- **DATASET ENTRIES**:

☆ ☆ ☆ ☆

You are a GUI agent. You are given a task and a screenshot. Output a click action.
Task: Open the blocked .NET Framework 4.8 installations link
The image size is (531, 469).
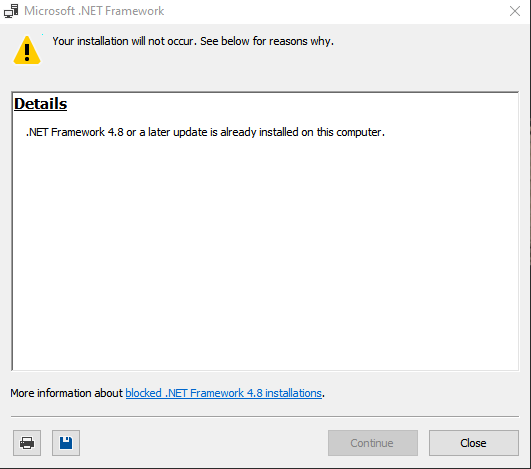224,393
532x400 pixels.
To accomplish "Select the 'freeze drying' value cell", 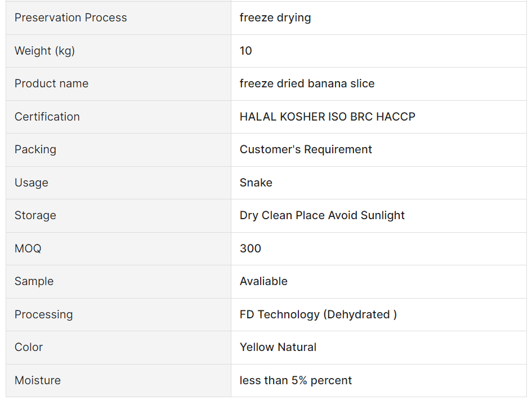I will (275, 18).
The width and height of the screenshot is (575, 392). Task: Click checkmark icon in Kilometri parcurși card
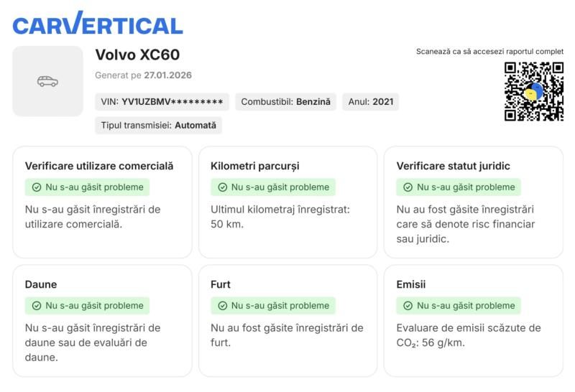pyautogui.click(x=222, y=187)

☆ ☆ ☆ ☆

- **WHAT TO PRODUCE**:
Pictures are to be left out, and each line from the one that contains "The width and" through the end of the listing is to be copied exactly.

- **RESULT OF THIS EXERCISE**:
The width and height of the screenshot is (575, 392). Task: Click checkmark icon in Kilometri parcurși card
pyautogui.click(x=222, y=187)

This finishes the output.